If one was to simply search for the meaning of eugenics on the Internet, one would come across the one below by Oxford Dictionaries:
“The study of how to arrange reproduction within a human population to increase the occurrence of heritable characteristics regarded as desirable. Developed largely by Sir Francis Galton as a method of improving the human race, eugenics was increasingly discredited as unscientific and racially biased during the 20th century, especially after the adoption of its doctrines by the Nazis in order to justify their treatment of Jews, disabled people, and other minority groups.”
As disability activists, we have always been talking about how disabled people are thought of as “not desirable” by the society. It is unfortunate that science, at times, actually help to eliminate people who are not desirable. Some of us who work on the intersection of disability and gender rights were indeed shocked when we read a PIB notification dated 29th January 2020 that stated the following:
Medical Termination of Pregnancy (Amendment) Bill, 2020 is for expanding access of women to safe and legal abortion services on therapeutic, eugenic, humanitarian or social grounds.
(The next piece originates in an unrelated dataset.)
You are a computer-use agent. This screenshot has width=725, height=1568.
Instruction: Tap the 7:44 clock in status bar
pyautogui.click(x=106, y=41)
That the usage of term “Eugenics” can bring severe concern within the disability sector because of historical reasons was completely overlooked by the Indian government. Instead, they proudly mentioned,
“Union Cabinet, chaired by the Prime Minister Shri Narendra Modi, has approved the Medical Termination of Pregnancy (Amendment) Bill, 2020 to amend the Medical Termination of Pregnancy Act, 1971. The Bill will be introduced in the ensuing session of the Parliament.”
In March 2021, the Rajya Sabha passed the bill that suggested raising the upper limit on the legal termination of pregnancy to 24 weeks from 20 after it was moved for passing by then health minister Harsh Vardhan.
Salient Features Of Proposed Amendments
- Proposing requirement for opinion of one provider for termination of pregnancy, up to 20 weeks of gestation and introducing the requirement of opinion of two providers for termination of pregnancy of 20-24 weeks of gestation.
- Enhancing the upper gestation limit from 20 to 24 weeks for special categories of women which will be defined in the amendments to the MTP Rules and would include ‘vulnerable women including survivors of rape, victims of incest and other vulnerable women (like differently-abled women, Minors) etc.
- Upper gestation limit not to apply in cases of substantial foetal abnormalities diagnosed by Medical Board.”
Why the government had to use such term as differently abled women (when Indian laws have been using the term persons with disabilities) and place them in the same ranks as minors or victims of incest itself is a matter of absolute contention. And now, with the introduction of the draft Uttar Pradesh population bill, our disagreements with the ruling government’s understanding and approach towards disability have only exacerbated.
In 2021, Uttar Pradesh, the state with the largest population in India, brought out the Draft Uttar Pradesh (UP) Population Control, Stabilisation and Welfare Bill, 2021. While there are inherently many flawed clauses in the bill, I will be looking at how disability is looked at in the same.
National Platform for the Rights of Disabled (NPRD) published a statement in response to the Bill saying “Sec. 15 of the Bill includes a terribly pejorative almost eugenic rationale where the Bill says that if couples have one or two children who “suffer” (term used in the Bill) from disability, they can have more children and will not be seen to contravene the two-child norm.”
We all know a disabled person does not “suffer” from disability but from the structural barriers that they face due to an ableist society. However, this draft of the law assumed disability as a suffering. Interestingly, it invokes Rights Of Persons with Disabilities Act of 2016 which is an anti-discriminatory law based upon the UN Convention on Rights of Persons with Disabilities ratified by India. On the other hand, his draft specifically discriminates between non-disabled children and disabled children. Children with disabilities are almost denied their existence by such clauses. Actually, just before Clause 15 starts, there is a mention “Of Death or Disability of Child” – thus equating death and disability.
The fact remains that there are few kinds of disabilities which are hereditary. For example, one of the newly included categories in disability law is Thalassemia – can any government actually encourage couples to have more children even if they have two children who have Thalassemia? This is a debatable question.
The main concern is, however, different. If an Indian state such as Uttar Pradesh starts equating disabled children with dead children, how long will it take other states to follow same? Can the disability sector of India remain silent on such a serious issue at this point of time?